Oxford Scholar To Speak on Age of Enlightenment Tuesday - Southern Maryland Headline News

Oxford Scholar To Speak on Age of Enlightenment Tuesday



Dr. Nicholas Crowe (left), senior dean at the Centre for Medieval and Renaissance Studies, with the founder and principal, Dr. John Feneley.
ST. MARY'S CITY, Md. (Sept.16, 2008)—From England's "city of dreaming spires," Dr. Nicholas Crowe, of Oxford, England, will visit St. Mary's College of Maryland (SMCM) for a lecture Tuesday, September 23, at 7 p.m. in St. Mary's Hall. The senior dean at the Centre for Medieval and Renaissance Studies (CMRS) in Oxford will present a lecture entitled, "Turbulence and Toleration: Enlightenment Oxford and Her New-World Exports." A reception will follow at the reconstructed 1676 Statehouse of Historic St. Mary's City. The lecture is free and open to the public.

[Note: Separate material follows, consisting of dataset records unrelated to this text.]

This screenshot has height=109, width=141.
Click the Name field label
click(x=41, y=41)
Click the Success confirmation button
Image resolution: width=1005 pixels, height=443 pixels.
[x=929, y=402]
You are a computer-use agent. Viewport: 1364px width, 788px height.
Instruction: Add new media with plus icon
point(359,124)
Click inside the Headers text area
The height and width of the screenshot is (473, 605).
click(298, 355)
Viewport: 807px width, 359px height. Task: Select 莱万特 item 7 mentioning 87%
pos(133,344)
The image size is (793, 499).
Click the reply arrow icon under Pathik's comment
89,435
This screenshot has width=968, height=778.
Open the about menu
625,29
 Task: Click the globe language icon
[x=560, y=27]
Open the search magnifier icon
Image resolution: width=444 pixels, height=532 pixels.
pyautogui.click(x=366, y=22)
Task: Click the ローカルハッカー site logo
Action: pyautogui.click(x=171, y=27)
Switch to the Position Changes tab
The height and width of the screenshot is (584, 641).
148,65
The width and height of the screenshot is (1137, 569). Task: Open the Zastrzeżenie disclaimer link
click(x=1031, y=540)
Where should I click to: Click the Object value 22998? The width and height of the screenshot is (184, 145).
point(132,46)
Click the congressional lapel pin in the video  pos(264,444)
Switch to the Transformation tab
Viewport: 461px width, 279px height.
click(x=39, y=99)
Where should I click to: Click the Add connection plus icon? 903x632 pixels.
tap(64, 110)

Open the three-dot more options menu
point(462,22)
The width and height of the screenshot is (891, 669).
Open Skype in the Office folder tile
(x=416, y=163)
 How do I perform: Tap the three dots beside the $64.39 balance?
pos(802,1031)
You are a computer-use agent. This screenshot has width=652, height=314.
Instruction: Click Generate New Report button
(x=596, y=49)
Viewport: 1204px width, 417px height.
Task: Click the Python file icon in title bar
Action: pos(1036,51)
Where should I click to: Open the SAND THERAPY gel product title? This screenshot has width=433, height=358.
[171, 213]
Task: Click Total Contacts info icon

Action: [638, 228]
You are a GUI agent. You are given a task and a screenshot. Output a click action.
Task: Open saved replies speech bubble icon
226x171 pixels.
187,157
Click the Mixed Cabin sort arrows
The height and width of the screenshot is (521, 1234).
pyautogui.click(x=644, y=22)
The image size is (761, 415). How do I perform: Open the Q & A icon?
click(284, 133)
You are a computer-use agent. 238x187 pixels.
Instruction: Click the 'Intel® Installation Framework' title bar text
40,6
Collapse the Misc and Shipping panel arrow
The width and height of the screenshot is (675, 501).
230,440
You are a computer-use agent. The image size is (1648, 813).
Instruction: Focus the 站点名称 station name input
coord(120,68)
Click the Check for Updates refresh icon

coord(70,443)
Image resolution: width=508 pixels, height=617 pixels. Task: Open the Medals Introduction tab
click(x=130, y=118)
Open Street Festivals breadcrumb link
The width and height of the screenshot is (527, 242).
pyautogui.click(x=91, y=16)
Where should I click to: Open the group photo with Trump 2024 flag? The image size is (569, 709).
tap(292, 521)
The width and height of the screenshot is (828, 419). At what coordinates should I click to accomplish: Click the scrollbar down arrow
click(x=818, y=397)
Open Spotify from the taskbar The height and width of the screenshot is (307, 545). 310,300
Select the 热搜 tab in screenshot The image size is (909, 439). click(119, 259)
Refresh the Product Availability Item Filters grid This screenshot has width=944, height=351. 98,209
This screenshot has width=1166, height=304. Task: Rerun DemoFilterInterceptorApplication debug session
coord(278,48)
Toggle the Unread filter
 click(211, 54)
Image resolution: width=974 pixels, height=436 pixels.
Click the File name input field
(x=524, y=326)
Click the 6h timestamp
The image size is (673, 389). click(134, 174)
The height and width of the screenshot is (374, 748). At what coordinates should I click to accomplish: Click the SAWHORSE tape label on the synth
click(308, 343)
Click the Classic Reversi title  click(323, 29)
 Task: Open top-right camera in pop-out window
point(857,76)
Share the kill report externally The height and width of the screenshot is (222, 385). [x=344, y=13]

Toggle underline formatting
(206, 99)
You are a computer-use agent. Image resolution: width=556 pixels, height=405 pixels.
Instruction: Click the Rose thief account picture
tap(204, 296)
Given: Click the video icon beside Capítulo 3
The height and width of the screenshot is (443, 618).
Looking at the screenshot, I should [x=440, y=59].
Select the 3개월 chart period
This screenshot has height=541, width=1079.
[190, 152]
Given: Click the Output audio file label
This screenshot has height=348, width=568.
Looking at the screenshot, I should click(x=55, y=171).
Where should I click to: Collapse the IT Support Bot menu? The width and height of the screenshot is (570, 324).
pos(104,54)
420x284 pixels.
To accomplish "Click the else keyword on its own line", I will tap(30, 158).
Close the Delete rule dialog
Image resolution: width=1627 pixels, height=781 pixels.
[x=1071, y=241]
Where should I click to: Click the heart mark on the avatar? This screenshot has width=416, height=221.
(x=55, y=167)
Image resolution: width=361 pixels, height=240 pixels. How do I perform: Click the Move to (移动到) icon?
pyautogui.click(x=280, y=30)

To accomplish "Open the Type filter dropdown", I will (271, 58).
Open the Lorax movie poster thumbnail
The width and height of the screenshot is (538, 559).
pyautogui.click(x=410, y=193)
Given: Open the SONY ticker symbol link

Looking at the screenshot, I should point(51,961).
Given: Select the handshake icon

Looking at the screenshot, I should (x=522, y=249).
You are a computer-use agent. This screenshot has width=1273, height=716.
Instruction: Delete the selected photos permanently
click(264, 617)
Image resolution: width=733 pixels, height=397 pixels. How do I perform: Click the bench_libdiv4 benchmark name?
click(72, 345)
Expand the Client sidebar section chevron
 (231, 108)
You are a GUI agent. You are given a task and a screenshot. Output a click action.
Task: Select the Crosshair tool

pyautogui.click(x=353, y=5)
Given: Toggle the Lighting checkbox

Oxford in the Age of Enlightenment was a place of ferment and upheaval. This lecture explores the cultural and intellectual life of Oxford in the 17th and 18th centuries, and paints a backdrop to the influence exerted by notable alumni - such as John Locke - on the complexion of the New World. Its schools and thinkers had a profound impact on the development of early America, especially the colony of Maryland, and the emergence of ideas about democracy.

While acting as dean of CMRS, Crowe also serves as academic librarian, assisting with the preservation of the holdings of the Feneley Library at Oxford. He is the founding director of the John and Sandra Feneley Seminar and the Jack Coopersmith Seminar for friends and alumni of CMRS. A 1987 graduate of Hertford College, Oxford University, Crowe received his Ph.D. in comparative literature from Trinity Hall, Cambridge University, in 1991. At Oxford he received first-class honors and placed first in University in Russian/French. He received the Andrew Colin Prize in Russian in 1985. Since 1991, Crowe has been research fellow, lecturer, and tutor for the colleges of Oxford University, and since 2004 has been senior dean at CMRS. He is an innovative scholar, with activities ranging from translating and interpreting 16th and 17th century manuscripts and publications to the studies of censorship in the Russian Empire.